**ACTIVITY:** Which lines run from the line with "This screenshot has height=1512, width=2445." through the line with "Image resolution: width=2045" in the entries below? Print them exactly, both ends included, and nothing more.

**SUPPLIED INFORMATION:**
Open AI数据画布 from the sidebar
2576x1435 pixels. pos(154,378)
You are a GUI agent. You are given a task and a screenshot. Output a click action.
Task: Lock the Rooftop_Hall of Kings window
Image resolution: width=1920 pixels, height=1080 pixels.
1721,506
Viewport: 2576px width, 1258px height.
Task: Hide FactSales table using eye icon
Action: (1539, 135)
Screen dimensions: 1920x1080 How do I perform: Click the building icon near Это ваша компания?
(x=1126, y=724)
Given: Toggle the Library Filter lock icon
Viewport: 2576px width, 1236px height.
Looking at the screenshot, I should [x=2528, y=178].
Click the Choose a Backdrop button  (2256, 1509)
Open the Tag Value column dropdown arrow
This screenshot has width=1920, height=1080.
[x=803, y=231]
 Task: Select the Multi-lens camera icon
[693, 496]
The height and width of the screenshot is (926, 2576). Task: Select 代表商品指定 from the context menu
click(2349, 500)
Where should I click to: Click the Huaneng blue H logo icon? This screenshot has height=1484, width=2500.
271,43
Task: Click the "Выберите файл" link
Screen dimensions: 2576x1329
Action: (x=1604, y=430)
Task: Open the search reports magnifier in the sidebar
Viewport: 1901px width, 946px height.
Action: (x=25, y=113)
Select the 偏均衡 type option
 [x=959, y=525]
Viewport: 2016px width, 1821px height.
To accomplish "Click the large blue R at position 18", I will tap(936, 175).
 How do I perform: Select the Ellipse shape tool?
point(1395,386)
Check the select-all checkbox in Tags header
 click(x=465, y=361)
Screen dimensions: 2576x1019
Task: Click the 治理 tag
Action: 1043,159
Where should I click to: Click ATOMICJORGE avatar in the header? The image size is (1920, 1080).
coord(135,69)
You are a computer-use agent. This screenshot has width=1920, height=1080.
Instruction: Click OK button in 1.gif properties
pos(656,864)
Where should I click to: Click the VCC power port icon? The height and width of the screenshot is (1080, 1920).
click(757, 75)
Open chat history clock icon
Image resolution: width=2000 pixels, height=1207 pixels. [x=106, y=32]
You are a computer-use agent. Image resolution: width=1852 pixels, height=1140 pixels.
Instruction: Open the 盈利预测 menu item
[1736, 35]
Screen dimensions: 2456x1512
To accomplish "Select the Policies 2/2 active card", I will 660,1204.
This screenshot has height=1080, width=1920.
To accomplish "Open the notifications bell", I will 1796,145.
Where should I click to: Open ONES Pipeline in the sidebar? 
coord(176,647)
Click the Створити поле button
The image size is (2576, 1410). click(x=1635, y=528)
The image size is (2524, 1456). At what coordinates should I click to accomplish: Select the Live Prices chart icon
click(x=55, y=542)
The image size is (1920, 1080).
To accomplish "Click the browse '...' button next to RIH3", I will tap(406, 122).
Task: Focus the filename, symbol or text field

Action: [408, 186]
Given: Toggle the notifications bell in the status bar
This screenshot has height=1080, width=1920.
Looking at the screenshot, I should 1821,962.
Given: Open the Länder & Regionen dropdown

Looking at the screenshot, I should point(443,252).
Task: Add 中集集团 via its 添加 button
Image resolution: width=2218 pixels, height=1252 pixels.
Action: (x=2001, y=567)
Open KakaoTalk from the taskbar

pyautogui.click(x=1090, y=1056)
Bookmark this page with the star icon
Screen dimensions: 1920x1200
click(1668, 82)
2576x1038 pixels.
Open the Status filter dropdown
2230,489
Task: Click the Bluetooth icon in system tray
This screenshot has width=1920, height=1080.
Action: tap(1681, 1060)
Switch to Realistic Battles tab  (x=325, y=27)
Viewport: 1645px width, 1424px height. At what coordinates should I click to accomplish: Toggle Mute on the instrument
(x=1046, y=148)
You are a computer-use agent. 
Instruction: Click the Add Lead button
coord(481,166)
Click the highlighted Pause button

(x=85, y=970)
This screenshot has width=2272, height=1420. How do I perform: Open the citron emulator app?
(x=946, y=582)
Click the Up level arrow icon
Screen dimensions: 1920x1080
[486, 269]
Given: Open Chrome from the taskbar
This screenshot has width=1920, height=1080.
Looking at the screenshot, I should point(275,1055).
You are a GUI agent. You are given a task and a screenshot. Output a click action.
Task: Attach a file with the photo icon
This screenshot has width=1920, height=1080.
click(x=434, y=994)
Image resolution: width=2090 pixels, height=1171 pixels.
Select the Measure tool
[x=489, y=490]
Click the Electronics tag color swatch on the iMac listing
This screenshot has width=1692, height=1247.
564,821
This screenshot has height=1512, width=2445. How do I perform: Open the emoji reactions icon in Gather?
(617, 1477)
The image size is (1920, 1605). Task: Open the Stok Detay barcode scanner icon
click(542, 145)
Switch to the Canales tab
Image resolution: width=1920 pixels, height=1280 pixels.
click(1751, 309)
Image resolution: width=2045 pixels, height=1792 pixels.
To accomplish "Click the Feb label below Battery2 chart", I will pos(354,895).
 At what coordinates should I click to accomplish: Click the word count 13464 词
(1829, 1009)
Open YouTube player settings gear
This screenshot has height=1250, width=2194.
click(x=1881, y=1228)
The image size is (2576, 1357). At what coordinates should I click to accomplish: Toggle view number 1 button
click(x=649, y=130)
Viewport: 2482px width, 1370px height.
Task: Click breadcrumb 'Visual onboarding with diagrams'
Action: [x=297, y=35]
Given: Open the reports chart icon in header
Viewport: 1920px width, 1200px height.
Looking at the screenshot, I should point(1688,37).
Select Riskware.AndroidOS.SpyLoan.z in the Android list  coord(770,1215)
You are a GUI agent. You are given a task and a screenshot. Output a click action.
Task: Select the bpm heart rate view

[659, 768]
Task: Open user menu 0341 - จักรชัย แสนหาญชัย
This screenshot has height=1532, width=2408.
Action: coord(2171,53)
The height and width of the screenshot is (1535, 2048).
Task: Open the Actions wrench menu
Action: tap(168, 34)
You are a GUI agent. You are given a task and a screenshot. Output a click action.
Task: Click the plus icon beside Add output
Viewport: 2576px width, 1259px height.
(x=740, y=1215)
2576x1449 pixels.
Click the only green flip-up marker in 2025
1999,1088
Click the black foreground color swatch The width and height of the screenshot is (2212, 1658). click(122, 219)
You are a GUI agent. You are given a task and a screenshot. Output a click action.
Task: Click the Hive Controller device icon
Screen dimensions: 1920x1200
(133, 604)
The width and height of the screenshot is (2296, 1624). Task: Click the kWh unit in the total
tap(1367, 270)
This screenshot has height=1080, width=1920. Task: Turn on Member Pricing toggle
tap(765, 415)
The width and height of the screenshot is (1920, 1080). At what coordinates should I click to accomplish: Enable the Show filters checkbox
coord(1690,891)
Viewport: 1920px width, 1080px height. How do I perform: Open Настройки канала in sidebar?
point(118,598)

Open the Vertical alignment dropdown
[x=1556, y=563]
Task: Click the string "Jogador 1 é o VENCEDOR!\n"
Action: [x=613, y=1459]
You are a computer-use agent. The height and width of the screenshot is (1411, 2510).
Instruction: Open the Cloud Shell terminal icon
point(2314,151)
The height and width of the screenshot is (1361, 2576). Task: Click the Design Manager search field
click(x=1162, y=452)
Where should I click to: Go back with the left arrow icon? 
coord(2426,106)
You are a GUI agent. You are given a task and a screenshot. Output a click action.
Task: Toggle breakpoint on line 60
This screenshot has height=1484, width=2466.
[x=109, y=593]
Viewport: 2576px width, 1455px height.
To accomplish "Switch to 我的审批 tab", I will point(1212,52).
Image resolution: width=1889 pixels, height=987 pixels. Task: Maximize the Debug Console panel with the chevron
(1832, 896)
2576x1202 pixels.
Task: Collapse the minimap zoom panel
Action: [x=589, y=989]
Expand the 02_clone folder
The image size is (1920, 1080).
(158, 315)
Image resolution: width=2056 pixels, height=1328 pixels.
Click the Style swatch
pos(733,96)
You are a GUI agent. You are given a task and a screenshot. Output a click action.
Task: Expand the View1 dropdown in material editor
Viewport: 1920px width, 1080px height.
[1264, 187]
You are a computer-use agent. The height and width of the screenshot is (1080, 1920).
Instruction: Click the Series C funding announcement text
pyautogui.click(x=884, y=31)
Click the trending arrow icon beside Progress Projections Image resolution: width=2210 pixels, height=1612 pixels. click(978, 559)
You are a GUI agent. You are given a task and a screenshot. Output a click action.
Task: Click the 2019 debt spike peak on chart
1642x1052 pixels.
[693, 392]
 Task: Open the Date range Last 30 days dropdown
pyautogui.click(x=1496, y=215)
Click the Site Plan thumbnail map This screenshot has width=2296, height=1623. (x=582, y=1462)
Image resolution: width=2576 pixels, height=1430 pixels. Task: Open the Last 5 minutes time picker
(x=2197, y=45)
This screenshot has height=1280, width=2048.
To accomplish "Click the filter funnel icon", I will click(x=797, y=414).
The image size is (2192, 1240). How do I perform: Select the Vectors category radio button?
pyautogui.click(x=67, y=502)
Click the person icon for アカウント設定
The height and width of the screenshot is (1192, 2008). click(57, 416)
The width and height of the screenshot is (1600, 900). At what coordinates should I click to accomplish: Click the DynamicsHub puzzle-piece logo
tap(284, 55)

**OUTPUT BELOW:**
This screenshot has height=1512, width=2445. How do I perform: Open the emoji reactions icon in Gather?
(617, 1477)
The image size is (1920, 1605). Task: Open the Stok Detay barcode scanner icon
click(542, 145)
Switch to the Canales tab
Image resolution: width=1920 pixels, height=1280 pixels.
click(1751, 309)
Image resolution: width=2045 pixels, height=1792 pixels.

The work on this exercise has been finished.